** Records supplied follows **
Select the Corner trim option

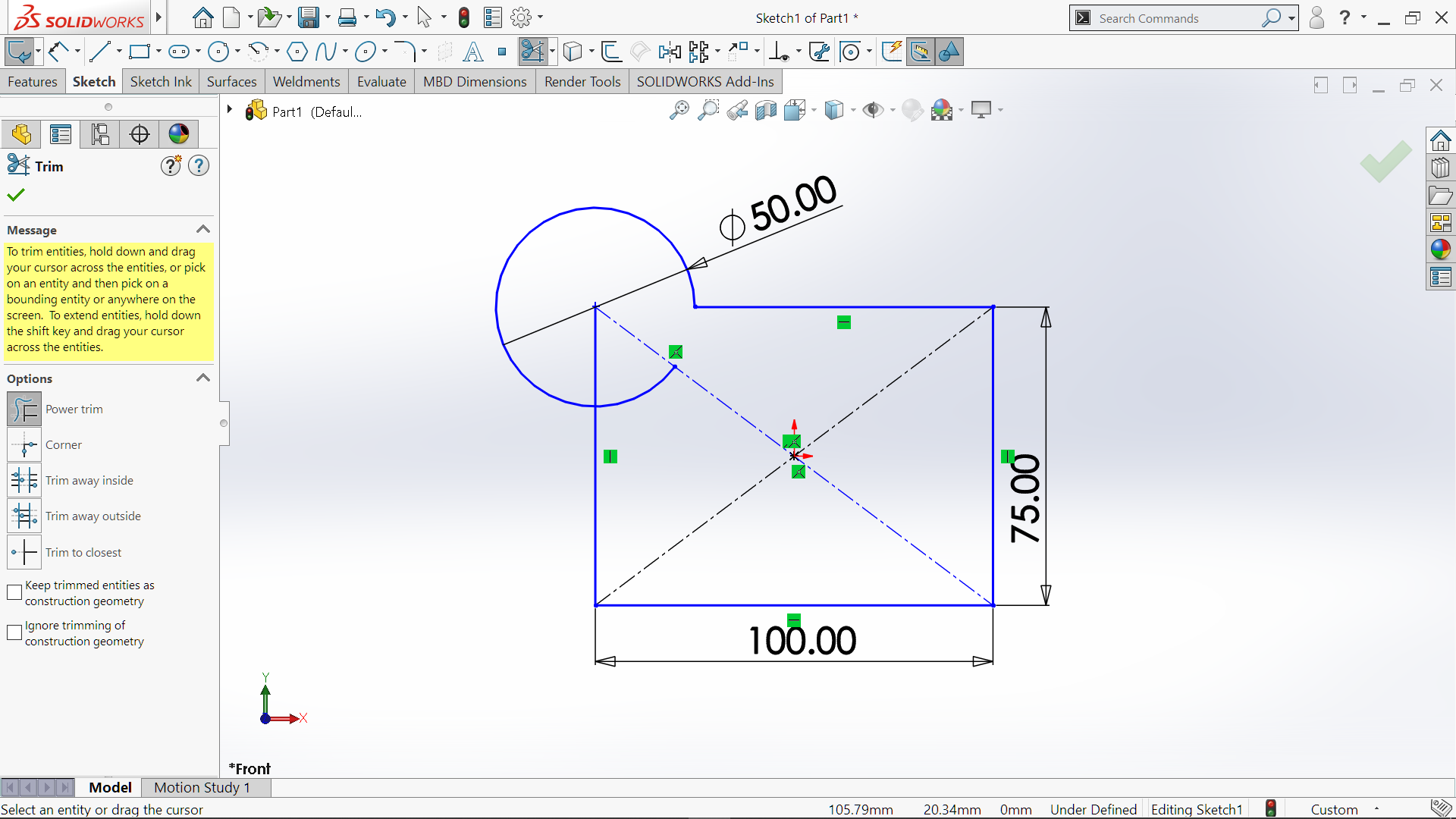click(x=24, y=445)
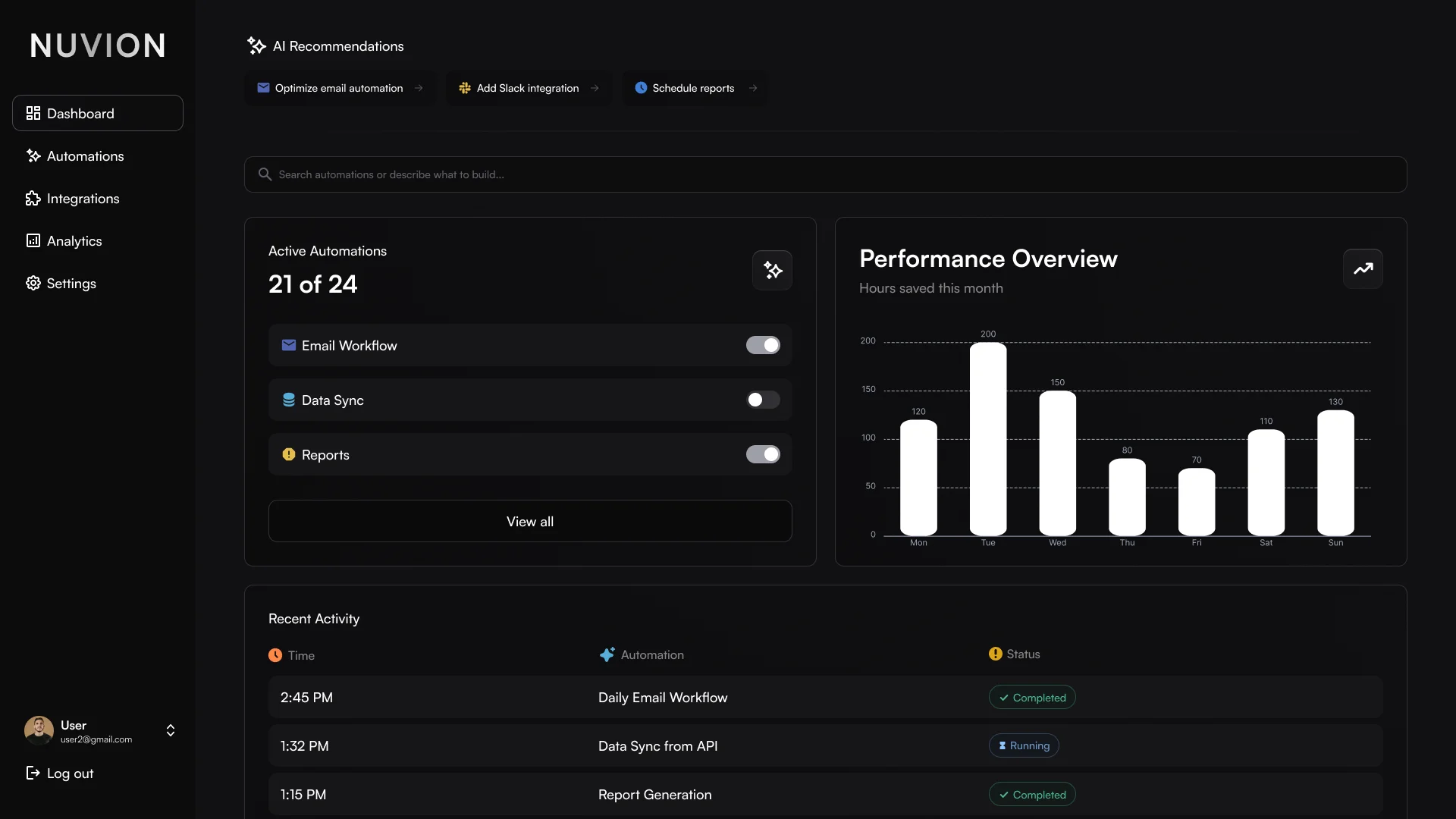Click the user avatar photo
1456x819 pixels.
pos(39,730)
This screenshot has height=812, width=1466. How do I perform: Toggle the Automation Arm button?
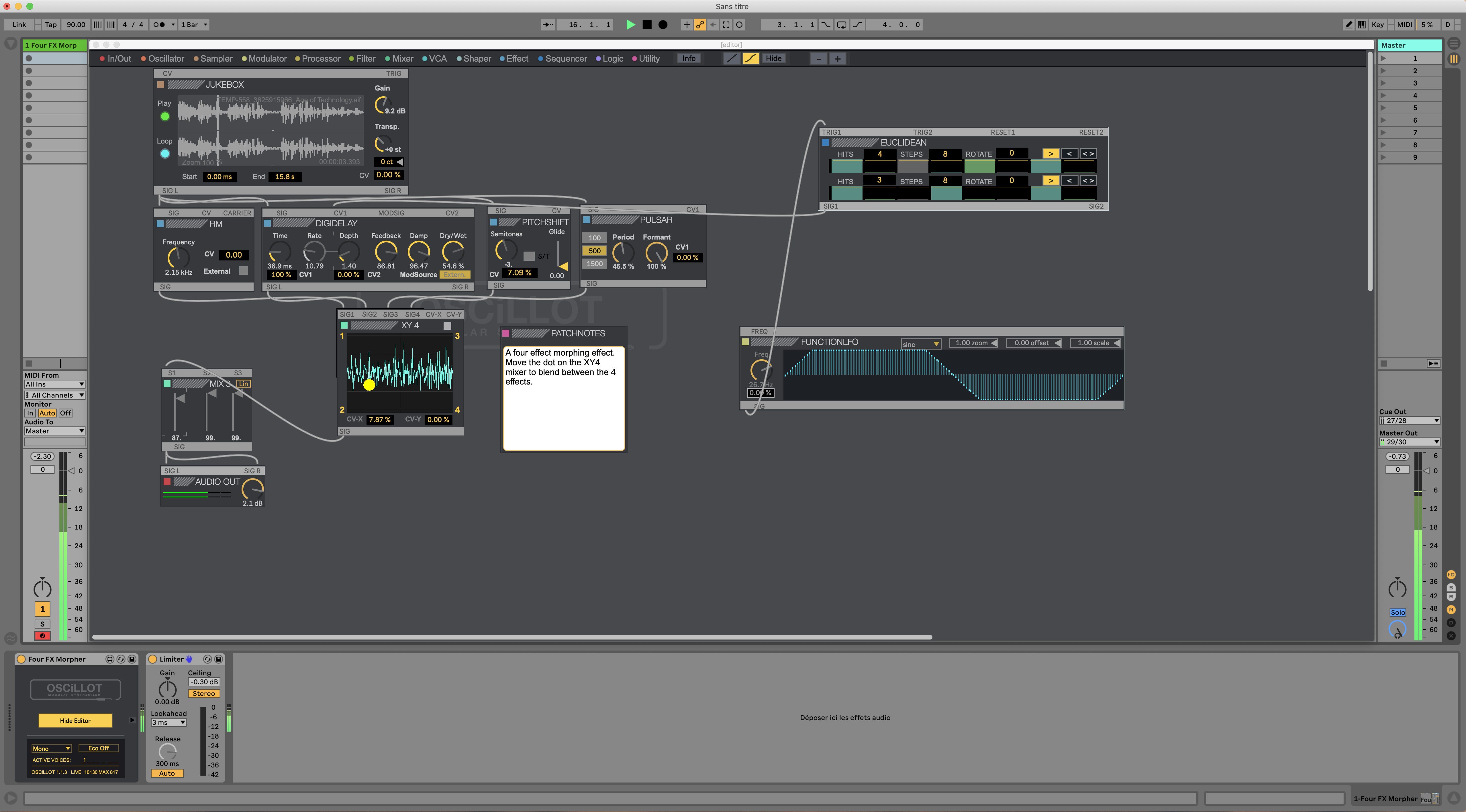700,24
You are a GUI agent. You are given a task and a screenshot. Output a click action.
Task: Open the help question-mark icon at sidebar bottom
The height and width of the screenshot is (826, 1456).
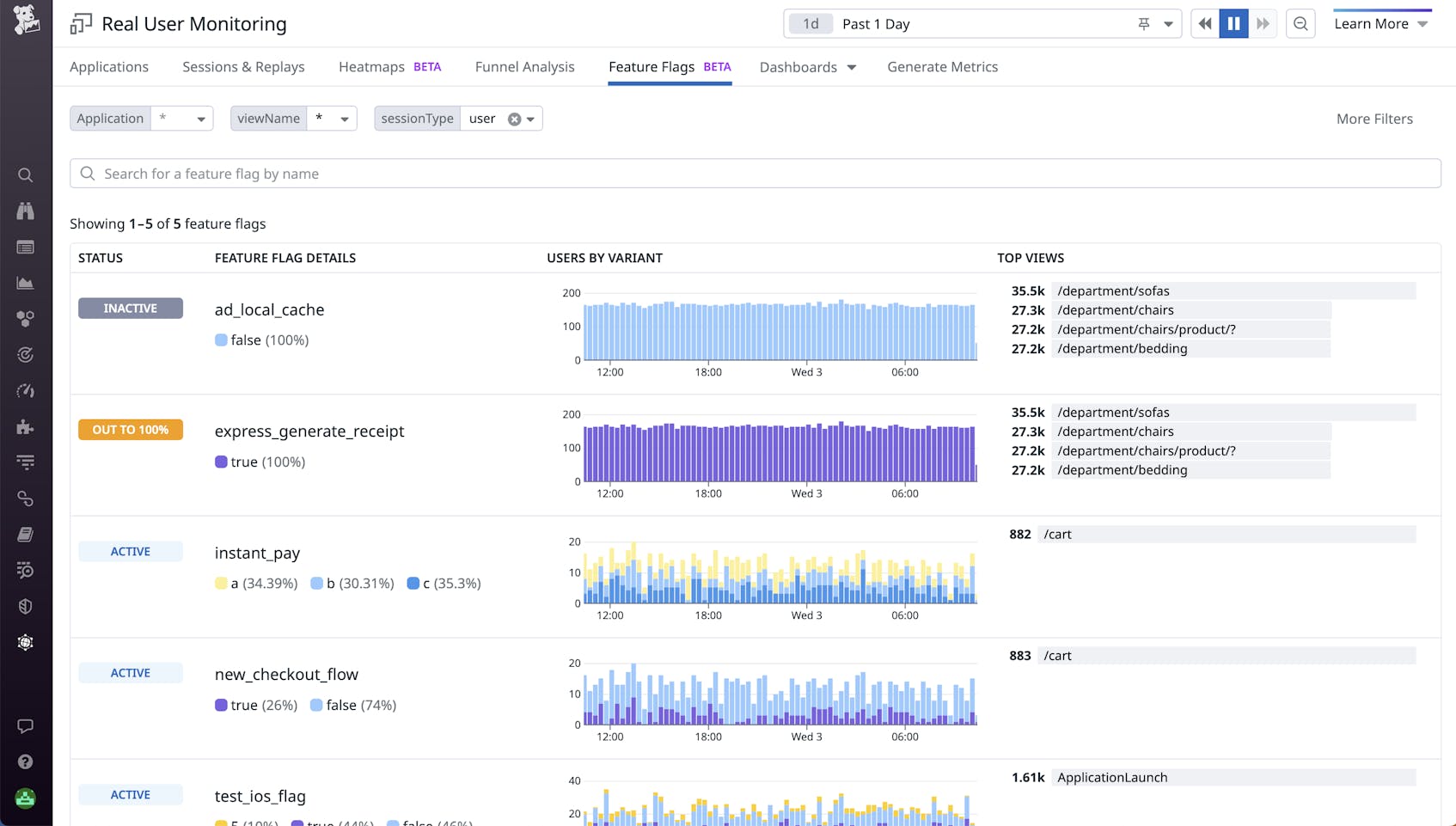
** End of Records supplied **
Except for the pictures, copy the material above exactly.

Response area =
Select the Corner trim option

click(x=24, y=445)
Click the user avatar photo
1456x819 pixels.
pos(39,730)
This screenshot has height=812, width=1466. How do I perform: Toggle the Automation Arm button?
700,24
You are a GUI agent. You are given a task and a screenshot. Output a click action.
Task: Open the help question-mark icon at sidebar bottom
The height and width of the screenshot is (826, 1456).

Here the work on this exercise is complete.